De plus, les atteintes aux libertés individuelles, y compris la liberté d’association, la liberté de réunion, la liberté d’expression et la liberté de la presse sont quotidiennes et il serait impossible d’en dresser une liste exhaustive. La FIDH regrette que les recommandations du Rapporteur Spécial des Nations Unies sur la liberté d’expression et d’opinion formulées à la suite d’une visite réalisée en 19991 n’aient toujours pas été mises en oeuvre par les autorités tunisiennes. En particulier, le Rapporteur Spécial recommandait au Gouvernement tunisien de rendre la loi sur les associations plus flexible en vue de faciliter la création d’ONGs indépendantes ; d’octroyer un statut légal aux ONGs opérant clandestinement ; de garantir l’indépendance et le bon fonctionnement des associations et des corps professionnels existants, en particulier les associations de droits de l’Homme et les associations de médias, comme l’Association des Journalistes Tunisiens. Enfin le Rapporteur Spécial demandait au Gouvernement de mettre un terme aux actes intimidation et de harcèlement des personnes qui cherchent à exercer leur droit à la liberté d’expression et d’opinion, en particulier les défenseurs des droits de l’Homme, les syndicalistes, les avocats et les journalistes qui seraient commis par les autorités. En effet, en 2006 et 2007, plusieurs incidents ont pu être relevés par la FIDH. Nous regrettons que la Représentante Spéciale du Secrétaire Général sur les défenseurs des droits de l’Homme (demandée en 2002, réitérée en 2004) demeure également sans réponse.

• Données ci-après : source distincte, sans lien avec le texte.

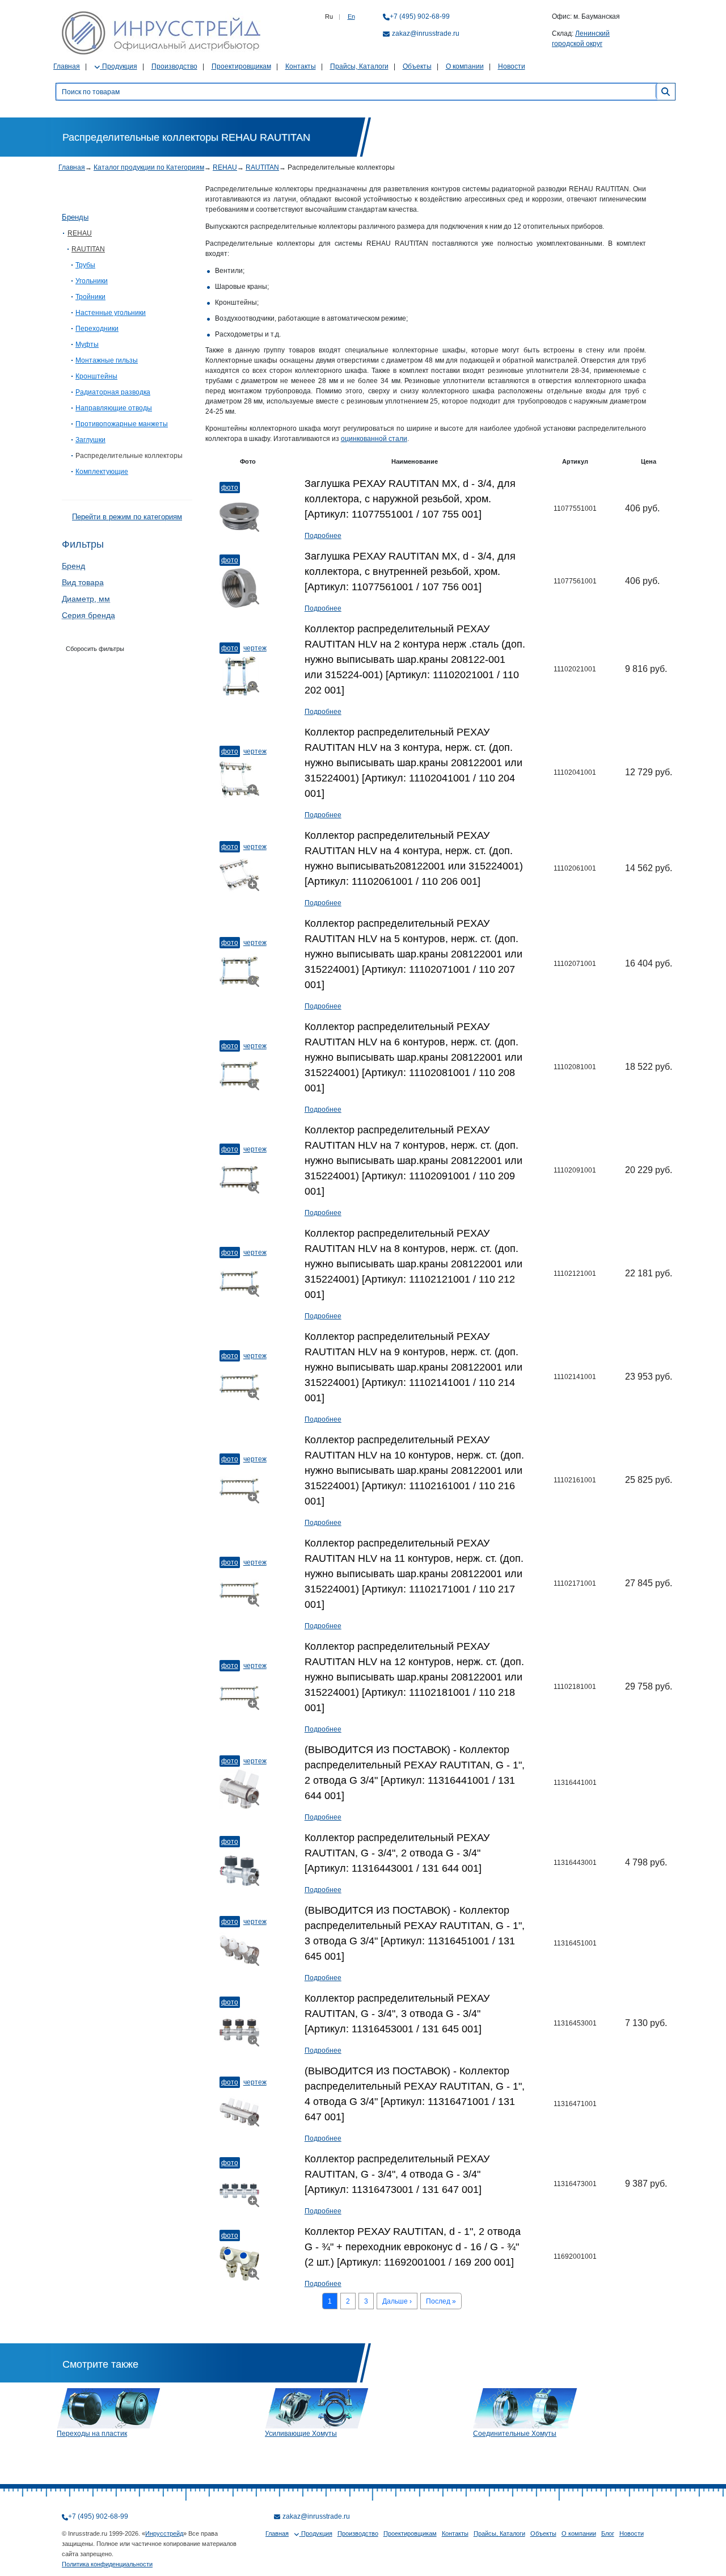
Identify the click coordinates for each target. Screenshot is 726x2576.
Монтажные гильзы (106, 360)
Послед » (441, 2301)
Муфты (87, 344)
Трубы (85, 265)
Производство (174, 66)
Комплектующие (101, 472)
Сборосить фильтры (95, 648)
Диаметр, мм (86, 598)
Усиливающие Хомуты (301, 2434)
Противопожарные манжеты (121, 424)
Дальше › (397, 2301)
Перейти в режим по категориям (127, 516)
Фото (229, 487)
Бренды (75, 217)
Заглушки (90, 440)
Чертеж (255, 648)
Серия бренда (88, 615)
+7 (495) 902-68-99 (420, 16)
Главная (66, 66)
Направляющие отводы (113, 408)
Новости (511, 66)
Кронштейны (96, 376)
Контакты (300, 66)
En (351, 16)
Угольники (91, 281)
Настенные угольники (110, 313)
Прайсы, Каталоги (359, 66)
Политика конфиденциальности (107, 2564)
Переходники (97, 329)
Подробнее (323, 536)
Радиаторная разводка (112, 392)
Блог (607, 2533)
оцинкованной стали (374, 439)
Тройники (90, 297)
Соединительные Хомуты (514, 2434)
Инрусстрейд (164, 2533)
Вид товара (83, 582)
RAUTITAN (262, 167)
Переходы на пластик (92, 2434)
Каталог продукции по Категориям (149, 167)
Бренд (73, 565)
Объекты (417, 66)
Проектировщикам (241, 66)
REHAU (225, 167)
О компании (465, 66)
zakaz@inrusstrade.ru (425, 33)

En outre, toute une palette de mesures – pour certaines légales au regard du droit national et illégales au regard du droit international et pour d’autres tout simplement illégales au regard du droit national et du droit international – visant à lutter contre le terrorisme sont utilisées pour faire taire toutes les formes de voies dissidentes. Tous les acteurs de la société civile sont visés : défenseurs des droits de l’Homme, journalistes, militants étudiants, cadres des partis politiques d’opposition, avocats, etc. Et la menace de poursuites conduit trop souvent à l’autocensure de nombres d’acteurs de la société civile tunisienne. Il résulte qu’un grand nombre de prisonniers d’opinion se trouvent dans les geôles tunisiennes. Nous regrettons que le Rapporteur Spécial sur la Torture (demandée en 1998 et réitérée en 2007), et du Rapporteur Spécial sur le respect des droits de l’Homme dans la lutte contre le terrorisme, restent aujourd’hui encore sans réponse.